**Work instruction:**
Return exactly the lines that run from the one with "Open the avatar icon for member 007's row" to the last line of the entries below, both included, and nothing else.

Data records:
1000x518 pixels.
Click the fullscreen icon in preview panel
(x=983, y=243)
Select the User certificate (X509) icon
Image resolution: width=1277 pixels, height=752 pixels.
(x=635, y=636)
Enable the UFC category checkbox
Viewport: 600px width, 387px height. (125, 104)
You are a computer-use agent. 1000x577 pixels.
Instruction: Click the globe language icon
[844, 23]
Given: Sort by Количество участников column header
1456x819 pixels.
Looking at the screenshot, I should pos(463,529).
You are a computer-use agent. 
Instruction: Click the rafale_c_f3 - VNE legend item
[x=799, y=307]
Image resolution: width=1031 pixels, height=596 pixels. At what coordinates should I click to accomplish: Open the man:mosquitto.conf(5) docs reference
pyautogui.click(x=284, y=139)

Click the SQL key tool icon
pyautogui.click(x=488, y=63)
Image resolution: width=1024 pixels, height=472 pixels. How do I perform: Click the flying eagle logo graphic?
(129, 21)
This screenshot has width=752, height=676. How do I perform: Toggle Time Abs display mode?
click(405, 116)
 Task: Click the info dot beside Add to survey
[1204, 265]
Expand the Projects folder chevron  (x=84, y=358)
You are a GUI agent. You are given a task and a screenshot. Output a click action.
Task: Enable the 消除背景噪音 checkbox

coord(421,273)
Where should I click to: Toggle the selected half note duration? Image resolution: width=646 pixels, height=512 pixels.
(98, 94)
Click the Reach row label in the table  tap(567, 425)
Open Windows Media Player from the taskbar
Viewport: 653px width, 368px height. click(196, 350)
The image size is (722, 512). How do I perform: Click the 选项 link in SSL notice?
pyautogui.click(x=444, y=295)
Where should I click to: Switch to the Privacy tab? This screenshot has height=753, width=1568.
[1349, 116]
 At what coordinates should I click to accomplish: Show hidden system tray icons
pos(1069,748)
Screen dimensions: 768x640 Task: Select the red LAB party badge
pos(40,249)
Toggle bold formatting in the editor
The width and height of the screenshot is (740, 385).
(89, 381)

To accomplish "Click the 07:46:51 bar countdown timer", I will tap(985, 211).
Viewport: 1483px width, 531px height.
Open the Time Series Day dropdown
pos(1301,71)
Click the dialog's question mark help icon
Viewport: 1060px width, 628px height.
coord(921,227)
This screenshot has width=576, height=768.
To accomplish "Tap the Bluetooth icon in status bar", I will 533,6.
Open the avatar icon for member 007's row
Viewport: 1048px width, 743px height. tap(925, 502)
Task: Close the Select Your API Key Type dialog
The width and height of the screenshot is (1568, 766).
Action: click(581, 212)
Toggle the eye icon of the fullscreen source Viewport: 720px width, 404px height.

**Solved problem:**
Open the avatar icon for member 007's row
Viewport: 1048px width, 743px height. tap(925, 502)
Task: Close the Select Your API Key Type dialog
The width and height of the screenshot is (1568, 766).
Action: click(581, 212)
Toggle the eye icon of the fullscreen source Viewport: 720px width, 404px height.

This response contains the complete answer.